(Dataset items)

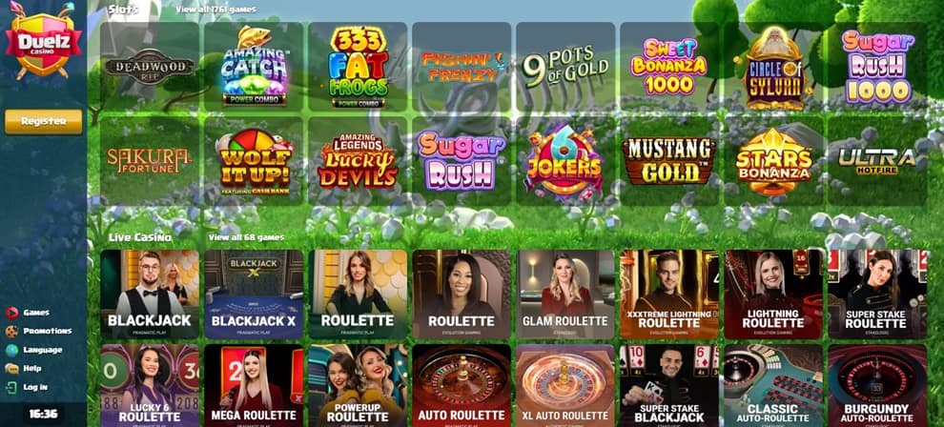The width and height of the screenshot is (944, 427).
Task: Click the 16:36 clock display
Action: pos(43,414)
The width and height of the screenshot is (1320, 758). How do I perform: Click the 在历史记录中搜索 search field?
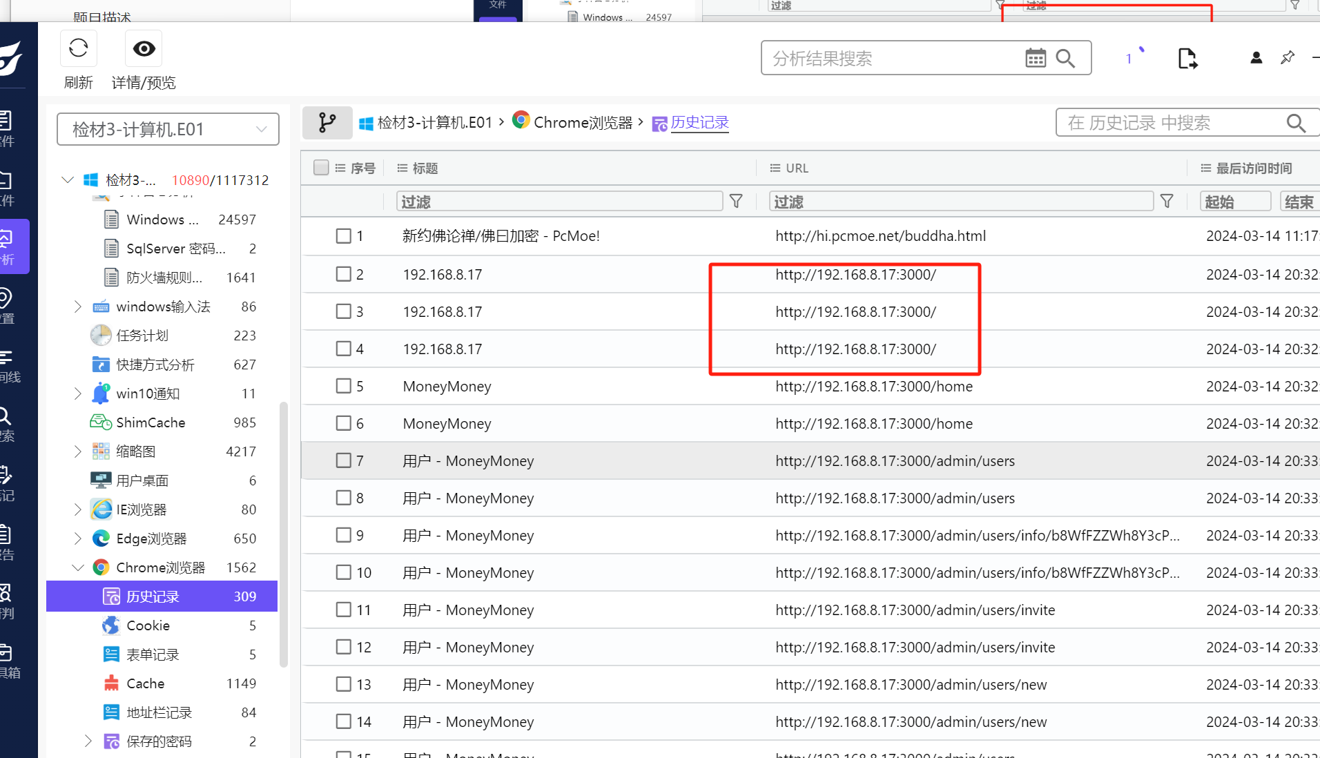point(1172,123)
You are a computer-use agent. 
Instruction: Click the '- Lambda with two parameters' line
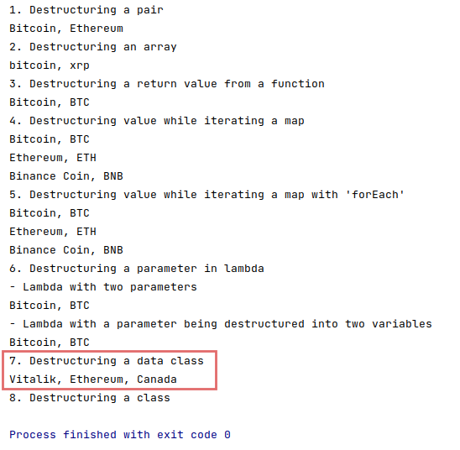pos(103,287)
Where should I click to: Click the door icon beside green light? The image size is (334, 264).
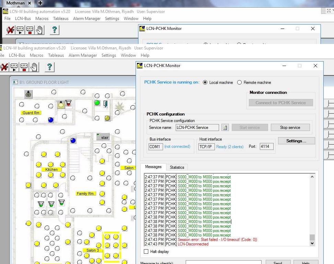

## Assignment
Starting where a line contains "Instruction: Click the" and finishing at the last line above, set down every line exactly as it reads, with no pictures.

## Exercise result
Instruction: Click the '- Lambda with two parameters' line
pos(103,287)
Where should I click to: Click the door icon beside green light? The image size is (334, 264).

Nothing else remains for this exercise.